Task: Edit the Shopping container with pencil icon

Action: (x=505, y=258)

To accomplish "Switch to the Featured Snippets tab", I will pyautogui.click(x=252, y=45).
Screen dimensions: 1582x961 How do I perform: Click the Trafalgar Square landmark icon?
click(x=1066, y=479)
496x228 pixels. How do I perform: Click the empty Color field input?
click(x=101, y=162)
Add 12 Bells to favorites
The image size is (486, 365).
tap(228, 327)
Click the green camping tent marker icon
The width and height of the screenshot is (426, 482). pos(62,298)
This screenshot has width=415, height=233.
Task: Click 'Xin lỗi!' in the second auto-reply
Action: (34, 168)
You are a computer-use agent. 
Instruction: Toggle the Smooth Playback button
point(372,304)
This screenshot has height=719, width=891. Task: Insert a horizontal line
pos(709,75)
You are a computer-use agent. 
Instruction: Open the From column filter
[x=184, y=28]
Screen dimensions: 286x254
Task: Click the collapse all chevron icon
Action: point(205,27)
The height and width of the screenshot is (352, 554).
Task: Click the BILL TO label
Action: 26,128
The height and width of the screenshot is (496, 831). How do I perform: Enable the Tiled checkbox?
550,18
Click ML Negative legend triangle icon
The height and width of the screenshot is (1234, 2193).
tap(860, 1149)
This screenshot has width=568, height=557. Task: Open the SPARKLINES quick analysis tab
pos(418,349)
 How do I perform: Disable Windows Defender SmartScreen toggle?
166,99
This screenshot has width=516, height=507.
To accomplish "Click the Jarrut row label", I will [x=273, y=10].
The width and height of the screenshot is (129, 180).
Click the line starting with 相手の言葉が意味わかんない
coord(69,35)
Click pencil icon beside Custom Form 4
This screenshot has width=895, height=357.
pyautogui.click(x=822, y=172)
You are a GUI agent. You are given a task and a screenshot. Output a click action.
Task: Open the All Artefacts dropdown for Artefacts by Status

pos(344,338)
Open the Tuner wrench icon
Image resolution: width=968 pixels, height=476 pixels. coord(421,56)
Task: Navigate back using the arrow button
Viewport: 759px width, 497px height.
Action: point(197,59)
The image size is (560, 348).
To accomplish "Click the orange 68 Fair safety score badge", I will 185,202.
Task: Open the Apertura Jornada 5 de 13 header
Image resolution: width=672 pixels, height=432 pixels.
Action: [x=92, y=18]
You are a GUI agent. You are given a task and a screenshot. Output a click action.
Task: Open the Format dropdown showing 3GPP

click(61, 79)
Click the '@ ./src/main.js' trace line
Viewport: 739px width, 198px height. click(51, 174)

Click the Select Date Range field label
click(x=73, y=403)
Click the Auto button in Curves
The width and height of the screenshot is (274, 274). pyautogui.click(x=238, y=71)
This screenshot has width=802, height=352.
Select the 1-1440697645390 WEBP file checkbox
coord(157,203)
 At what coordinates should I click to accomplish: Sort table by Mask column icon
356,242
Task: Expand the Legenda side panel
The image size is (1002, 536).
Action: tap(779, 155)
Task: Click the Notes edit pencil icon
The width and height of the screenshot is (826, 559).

----

Please find, in the entries above, every line where "will" occurs, and copy it.

To accomplish "Switch to the Featured Snippets tab", I will pyautogui.click(x=252, y=45).
To accomplish "Click the Jarrut row label", I will [x=273, y=10].
To accomplish "Click the orange 68 Fair safety score badge", I will 185,202.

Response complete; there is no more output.